A cantora Fabiana Cozza, foi a escolhida para dar vida à grande dama do Samba brasileiro. Filha de mãe negra e pai branco, sambista, ativista do movimento negro e de contribuição relevante à causa, Fabiana não teve a sua escolha vista com bons olhos, por boa parte da comunidade preta, que a julgou clara demais para representar dona Ivone Lara. Preta de tom mais retinto, cujo fenótipo não se assemelha ao de Fabiana Cozza. 

Tenho ouvido e lido algumas opiniões sobre o assunto, e encontrei certa coerência em ambos os lados. Tanto os que aprovaram a escolha, quanto aqueles que desaprovaram, apresentam bons argumentos. Mas, aqueles que aprovam, se me permitem, cometem um lapso racial, que acaba legitimando o processo de embranquecimento dos artistas e das grandes personalidades pretas. Algo que vem sendo feito ao longo dos anos, seja produções cinematográficas, televisas ou teatrais.

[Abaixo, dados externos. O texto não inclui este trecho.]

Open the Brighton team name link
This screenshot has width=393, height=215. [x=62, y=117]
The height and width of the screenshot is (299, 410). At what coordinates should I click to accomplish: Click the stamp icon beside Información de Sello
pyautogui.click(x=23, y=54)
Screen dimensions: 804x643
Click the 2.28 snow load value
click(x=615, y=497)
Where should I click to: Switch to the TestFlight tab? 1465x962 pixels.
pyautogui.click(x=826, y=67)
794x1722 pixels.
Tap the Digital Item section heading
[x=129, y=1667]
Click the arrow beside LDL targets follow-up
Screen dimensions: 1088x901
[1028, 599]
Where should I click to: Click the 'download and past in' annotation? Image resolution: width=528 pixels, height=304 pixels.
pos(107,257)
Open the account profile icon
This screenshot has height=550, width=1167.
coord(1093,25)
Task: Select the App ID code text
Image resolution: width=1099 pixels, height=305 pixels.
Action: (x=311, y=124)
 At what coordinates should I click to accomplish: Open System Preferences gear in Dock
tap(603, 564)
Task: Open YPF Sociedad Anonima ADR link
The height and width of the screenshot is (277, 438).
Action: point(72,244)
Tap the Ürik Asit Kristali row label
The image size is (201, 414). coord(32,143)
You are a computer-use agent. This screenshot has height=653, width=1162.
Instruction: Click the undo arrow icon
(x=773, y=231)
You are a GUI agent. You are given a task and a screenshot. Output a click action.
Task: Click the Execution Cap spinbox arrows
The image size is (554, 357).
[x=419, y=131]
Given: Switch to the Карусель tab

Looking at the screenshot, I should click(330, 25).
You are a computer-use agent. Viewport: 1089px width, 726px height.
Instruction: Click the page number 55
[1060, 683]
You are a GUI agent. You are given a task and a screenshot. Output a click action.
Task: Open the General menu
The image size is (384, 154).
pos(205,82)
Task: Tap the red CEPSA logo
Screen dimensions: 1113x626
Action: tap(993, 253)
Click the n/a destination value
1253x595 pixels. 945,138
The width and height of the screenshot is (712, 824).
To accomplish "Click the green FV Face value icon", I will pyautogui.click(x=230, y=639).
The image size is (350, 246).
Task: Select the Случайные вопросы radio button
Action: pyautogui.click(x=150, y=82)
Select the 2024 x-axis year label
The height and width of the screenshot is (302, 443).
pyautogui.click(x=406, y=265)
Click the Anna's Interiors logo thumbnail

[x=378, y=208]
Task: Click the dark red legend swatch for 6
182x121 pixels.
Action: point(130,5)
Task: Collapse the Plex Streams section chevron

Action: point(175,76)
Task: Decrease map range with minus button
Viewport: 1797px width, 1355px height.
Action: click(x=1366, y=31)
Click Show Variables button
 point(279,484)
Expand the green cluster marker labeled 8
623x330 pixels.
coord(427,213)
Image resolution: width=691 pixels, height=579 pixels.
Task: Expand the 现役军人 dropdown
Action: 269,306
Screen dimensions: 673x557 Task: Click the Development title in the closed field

O talento e a arte dos pretos, costumam ser exaltados por trás de uma pele mais "desbotada", para que haja uma melhor aceitação da sociedade racista, e, consequentemente, uma melhor comercialização da produto. O filme sobre a vida da cantora e compositora, Nina Simone, gerou polêmica nos EUA, pelo mesmo motivo do musical em homenagem a dona Ivone Lara. O tom da cor da pele e os traços físicos da Atris escolhida para o papel.

Zoe Saldaña, a atriz em questão, apresentava um fenótipo bem diferente do de Nina, embora o seu genótipo as unissem ao mesmo grupo étnico. Zoe precisou ser caracterizada para dar mais verossimilhança a personagem. Sua pele recebeu um tom mais escuro e seu nariz recebeu uma prótese. O que seria desnecessário, se uma atriz com características mais próximas a de Nina, tivesse sido escolhida. Por aqui, já tivemos alguns exemplos desse embranquecimento de artistas pretos, em homenagens feitas a eles.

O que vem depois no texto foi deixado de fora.